O Quarto de Jack

Jack (Jacob Tremblay) é um menino sonhador que acaba de completar cinco anos. Tudo o que ele conhece do mundo ele viu pela televisão, que acredita ser algo mágico – o garoto não sabe que existem de verdade outras pessoas além de sua mãe, Joy (Brie Larson), e o misterioso “old Nick” (Sean Bridges). Ele imagina que pode falar com ETs pelo duto de ar e que o seu longo cabelo seja a fonte de sua super força – ele só não entende porque não pode ter uma vela no seu bolo de aniversário, se Nick traz coisas todas as noites, enquanto ele fica trancado no armário, tentando pegar no sono. Preso 24 horas por dia em um quarto com a sua mãe, Jack precisará enfrentar a verdade a respeito de sua vida e de tudo o que acredita quando Joy lhe contar um segredo.

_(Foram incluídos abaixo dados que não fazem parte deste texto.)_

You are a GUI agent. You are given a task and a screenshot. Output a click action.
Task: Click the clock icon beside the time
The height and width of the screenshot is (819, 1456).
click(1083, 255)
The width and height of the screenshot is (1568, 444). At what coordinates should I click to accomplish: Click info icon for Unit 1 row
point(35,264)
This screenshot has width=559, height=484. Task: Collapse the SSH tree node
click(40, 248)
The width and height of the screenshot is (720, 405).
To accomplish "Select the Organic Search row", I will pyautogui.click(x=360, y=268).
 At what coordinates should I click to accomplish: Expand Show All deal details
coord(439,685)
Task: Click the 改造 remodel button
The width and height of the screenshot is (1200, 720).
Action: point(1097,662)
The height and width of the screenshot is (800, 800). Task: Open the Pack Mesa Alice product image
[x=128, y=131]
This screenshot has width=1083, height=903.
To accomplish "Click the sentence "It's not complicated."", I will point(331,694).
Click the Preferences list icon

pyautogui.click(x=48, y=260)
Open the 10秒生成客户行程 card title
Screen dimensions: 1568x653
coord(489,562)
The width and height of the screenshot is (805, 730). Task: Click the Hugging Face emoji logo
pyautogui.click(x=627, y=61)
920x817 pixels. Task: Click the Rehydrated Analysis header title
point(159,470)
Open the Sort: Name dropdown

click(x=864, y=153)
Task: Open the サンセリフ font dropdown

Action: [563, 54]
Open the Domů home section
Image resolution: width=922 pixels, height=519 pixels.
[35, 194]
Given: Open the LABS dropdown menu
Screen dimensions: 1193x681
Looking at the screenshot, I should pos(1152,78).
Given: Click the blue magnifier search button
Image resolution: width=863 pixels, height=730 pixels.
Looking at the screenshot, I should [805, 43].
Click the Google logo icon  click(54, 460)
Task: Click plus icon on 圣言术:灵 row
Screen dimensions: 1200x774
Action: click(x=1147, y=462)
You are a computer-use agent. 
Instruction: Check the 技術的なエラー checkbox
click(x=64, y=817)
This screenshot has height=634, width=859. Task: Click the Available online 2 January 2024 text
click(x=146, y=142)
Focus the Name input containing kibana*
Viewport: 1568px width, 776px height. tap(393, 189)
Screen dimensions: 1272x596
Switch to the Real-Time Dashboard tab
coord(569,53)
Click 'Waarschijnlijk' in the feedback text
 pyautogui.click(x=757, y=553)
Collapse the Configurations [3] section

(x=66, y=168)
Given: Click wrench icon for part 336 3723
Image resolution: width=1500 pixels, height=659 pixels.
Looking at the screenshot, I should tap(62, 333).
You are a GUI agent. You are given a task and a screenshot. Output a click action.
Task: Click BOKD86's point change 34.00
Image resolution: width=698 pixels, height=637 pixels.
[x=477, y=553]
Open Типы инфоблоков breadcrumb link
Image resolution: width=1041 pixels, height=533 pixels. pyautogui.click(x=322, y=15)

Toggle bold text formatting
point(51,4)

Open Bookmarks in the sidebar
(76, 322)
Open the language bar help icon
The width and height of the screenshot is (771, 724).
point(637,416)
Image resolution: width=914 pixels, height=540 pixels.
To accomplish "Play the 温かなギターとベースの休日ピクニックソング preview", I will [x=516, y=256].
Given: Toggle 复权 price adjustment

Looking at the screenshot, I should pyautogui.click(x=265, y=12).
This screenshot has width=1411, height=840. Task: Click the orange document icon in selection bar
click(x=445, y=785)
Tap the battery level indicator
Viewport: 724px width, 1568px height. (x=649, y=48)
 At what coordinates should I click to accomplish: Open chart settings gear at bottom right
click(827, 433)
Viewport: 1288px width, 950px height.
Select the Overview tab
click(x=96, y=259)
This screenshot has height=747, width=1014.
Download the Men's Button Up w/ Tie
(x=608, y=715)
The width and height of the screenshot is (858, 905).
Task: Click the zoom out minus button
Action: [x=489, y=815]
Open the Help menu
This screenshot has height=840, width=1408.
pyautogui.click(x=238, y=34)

Dirigido por Lenny Abrahamson (Frank), O Quarto de Jack (Room) é um drama simples, mas comovente. O roteiro acerta ao ir revelando, aos poucos, a situação de Joy e Jack, mostrando o cotidiano deles no Quarto, com foco nos sonhos e na ingenuidade da criança. Muitos closes exploram o ambiente claustrofóbico, enquanto o público indaga o que eles estão fazendo ali, quem é esse tal de Nick, porque Joy não sai para trabalhar ou porque Jack nunca teve um corte de cabelo.

Partindo de uma premissa criativa, O Quarto de Jack soa bastante original e tem como destaque as ótimas atuações da dupla principal. Embora seja Brie Larson quem esteja levando – merecidamente – todos os prêmios por sua delicada atuação (o Oscar de Melhor Atriz para ela é uma das poucas certezas da premiação neste ano), Tremblay brilha na tela e quase a ofusca em alguns momentos.

Ao final da primeira parte do filme, o público com certeza já vai estar emocionado. O que vem a seguir, seria imprudente revelar, mas é surpreendente que o longa-metragem fique mais frio, e ainda mais duro. É como crescer: a magia some, junto com a ingenuidade. Se no começo o diretor estava construindo uma história emocionante, de tocar o coração, em seguida ele seca as lágrimas do espectador – apenas para lhe dar um tapa na cara, que vai atingindo a audiência aos poucos, como se fosse em câmera lenta. O filme – e a vida – ficam mais claustrofóbicos. Mas há beleza nisso, como há nesse longa-metragem, ou como havia, curiosamente, no Quarto.